# Speaker advice, EV vs Yorkville.



## Stong (Jan 3, 2006)

I'm looking at a potential purchase of some used speakers primarily for a band to use as a jam PA. Secondarily, they would be used for small gigs (lighter bands, ambient music) in small venues with no more than 200 people.

The used speakers in question are a pair of Yorkville YS-115's (it's the 200 watt cabinet in their performance series) or a pair of EV S152's. Both sets have only ever taken light use, probably about 3 or 4 years worth of being used once a month for light re-enforcement of a small band. I know they were treated quite well. In appearance, they are in great condition and both sound perfectly fine, I have been testing them for a few weeks. Both are 200 watt / 8 ohm cabs.

I'm wondering if people have a preference between these two speakers or have any thoughts on either of them that I should consider.

I am also interested in thoughts on what the value of either of these pairs of cabs might be. 

Thanks in advance!


----------



## the_dude (Jan 4, 2006)

I've never heard the s152's, but I'd take most EV's over Yorkville's any day.


----------



## Mayhem (Jan 4, 2006)

Well you have been road testing them for two weeks - what is your preference?

If there is nothing separating the performance of the two in your mind, take them to a speaker repair shop and have them run up the speakers for you to ensure there are no mechanical fatigue that will cause problems down the track. Soft spiders come to mind.

They may even offer an opinion based upon what they have seen through the door for repairs over the years.

What about size and weight? Would one be easier to lug around than the other (given the same or similar performance).


----------



## Stong (Jan 4, 2006)

Thanks for the replies. They yorkvilles are definately smaller and lighter, they EV's feel much more rugged. I'm going to spend some serious time in front of them.


----------

> _Interface element records_
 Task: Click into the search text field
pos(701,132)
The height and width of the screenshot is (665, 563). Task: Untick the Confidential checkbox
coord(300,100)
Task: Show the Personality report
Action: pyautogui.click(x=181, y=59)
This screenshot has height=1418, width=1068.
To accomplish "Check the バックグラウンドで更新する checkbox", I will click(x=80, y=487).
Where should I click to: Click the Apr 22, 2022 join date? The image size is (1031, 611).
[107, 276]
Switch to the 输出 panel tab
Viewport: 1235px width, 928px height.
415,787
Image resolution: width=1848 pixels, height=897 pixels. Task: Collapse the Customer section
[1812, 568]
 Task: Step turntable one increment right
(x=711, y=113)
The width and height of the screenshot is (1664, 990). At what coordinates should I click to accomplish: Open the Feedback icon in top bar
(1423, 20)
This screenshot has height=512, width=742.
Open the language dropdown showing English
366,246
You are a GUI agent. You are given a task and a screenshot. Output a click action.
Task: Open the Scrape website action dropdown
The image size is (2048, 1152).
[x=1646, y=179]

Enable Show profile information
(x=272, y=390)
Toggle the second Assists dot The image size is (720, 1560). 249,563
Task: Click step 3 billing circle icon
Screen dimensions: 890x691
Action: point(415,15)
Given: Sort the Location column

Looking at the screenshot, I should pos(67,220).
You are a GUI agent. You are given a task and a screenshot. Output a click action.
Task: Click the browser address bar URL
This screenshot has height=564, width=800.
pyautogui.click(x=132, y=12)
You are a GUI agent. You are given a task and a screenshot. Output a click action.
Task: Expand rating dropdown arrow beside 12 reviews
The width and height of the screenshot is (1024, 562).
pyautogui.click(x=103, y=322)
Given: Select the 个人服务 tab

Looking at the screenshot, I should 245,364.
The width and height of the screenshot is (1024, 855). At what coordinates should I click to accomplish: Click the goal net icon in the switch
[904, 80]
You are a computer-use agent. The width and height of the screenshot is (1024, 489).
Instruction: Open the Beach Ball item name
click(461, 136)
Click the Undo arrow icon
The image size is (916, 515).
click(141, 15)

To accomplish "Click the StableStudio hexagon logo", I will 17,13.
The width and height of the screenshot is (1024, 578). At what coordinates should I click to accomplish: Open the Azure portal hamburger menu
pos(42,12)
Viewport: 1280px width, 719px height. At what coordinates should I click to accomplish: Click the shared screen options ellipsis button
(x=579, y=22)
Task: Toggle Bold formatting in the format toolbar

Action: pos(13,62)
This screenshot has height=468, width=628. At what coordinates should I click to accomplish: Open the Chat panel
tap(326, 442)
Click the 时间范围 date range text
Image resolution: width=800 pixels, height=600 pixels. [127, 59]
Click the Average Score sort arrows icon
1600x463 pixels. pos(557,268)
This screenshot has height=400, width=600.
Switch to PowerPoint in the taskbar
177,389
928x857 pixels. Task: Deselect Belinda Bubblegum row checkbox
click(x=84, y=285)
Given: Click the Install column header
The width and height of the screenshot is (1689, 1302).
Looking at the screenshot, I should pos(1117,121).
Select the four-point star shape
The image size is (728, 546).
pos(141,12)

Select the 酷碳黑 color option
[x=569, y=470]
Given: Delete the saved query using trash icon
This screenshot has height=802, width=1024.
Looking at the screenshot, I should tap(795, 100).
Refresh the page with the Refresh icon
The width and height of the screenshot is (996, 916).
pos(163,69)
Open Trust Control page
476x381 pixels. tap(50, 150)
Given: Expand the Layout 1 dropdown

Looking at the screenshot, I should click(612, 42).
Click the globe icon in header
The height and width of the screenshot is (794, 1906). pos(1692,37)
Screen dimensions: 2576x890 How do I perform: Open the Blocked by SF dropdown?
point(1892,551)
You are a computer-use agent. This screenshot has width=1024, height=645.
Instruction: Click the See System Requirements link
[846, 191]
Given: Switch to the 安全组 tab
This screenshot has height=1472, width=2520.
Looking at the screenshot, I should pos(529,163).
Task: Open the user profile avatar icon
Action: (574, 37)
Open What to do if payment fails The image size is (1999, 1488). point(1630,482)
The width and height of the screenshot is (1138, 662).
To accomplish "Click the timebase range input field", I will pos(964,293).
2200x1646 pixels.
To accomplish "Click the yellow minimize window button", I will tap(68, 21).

> _Task to complete_
Update the passage of the speaker thread that opens with "I've never heard" and closes with "is your preference?", replacing "road testing" with "trying out" and keeping everything else the same.

> _In response_
I've never heard the s152's, but I'd take most EV's over Yorkville's any day.


----------



## Mayhem (Jan 4, 2006)

Well you have been trying out them for two weeks - what is your preference?